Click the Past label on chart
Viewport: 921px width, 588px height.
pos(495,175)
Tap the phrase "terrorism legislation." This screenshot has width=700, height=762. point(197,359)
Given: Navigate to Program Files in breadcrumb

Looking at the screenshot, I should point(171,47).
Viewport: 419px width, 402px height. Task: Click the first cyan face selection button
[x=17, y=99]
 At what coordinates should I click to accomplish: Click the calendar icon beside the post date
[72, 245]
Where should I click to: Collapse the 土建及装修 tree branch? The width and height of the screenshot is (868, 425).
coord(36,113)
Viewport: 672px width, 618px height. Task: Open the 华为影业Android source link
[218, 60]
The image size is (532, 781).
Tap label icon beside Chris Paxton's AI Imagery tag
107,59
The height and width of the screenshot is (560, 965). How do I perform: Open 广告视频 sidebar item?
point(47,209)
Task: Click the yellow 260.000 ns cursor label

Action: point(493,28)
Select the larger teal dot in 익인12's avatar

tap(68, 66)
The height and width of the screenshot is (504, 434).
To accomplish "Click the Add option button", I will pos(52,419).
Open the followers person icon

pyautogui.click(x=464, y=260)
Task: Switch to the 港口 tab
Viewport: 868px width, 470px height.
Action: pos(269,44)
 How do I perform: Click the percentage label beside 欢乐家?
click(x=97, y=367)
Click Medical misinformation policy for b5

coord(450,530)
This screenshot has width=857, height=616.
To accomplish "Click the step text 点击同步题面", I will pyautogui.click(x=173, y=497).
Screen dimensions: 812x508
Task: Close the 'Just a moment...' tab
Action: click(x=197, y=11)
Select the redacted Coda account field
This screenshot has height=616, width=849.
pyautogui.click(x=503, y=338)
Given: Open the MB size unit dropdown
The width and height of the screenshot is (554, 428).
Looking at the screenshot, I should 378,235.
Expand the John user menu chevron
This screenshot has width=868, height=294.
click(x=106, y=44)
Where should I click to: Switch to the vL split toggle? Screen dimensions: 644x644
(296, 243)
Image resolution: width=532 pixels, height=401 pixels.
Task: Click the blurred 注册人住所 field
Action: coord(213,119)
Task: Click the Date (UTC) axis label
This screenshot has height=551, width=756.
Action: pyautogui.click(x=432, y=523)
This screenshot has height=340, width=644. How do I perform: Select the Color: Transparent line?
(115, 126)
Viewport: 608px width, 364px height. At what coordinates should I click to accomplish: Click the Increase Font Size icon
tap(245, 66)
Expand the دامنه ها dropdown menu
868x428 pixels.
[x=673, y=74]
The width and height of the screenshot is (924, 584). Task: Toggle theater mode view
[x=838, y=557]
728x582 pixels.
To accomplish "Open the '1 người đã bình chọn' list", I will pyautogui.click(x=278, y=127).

Activity: Across the entries above, work out how many lines hold "dropdown". The answer is that number alone.

Response box: 2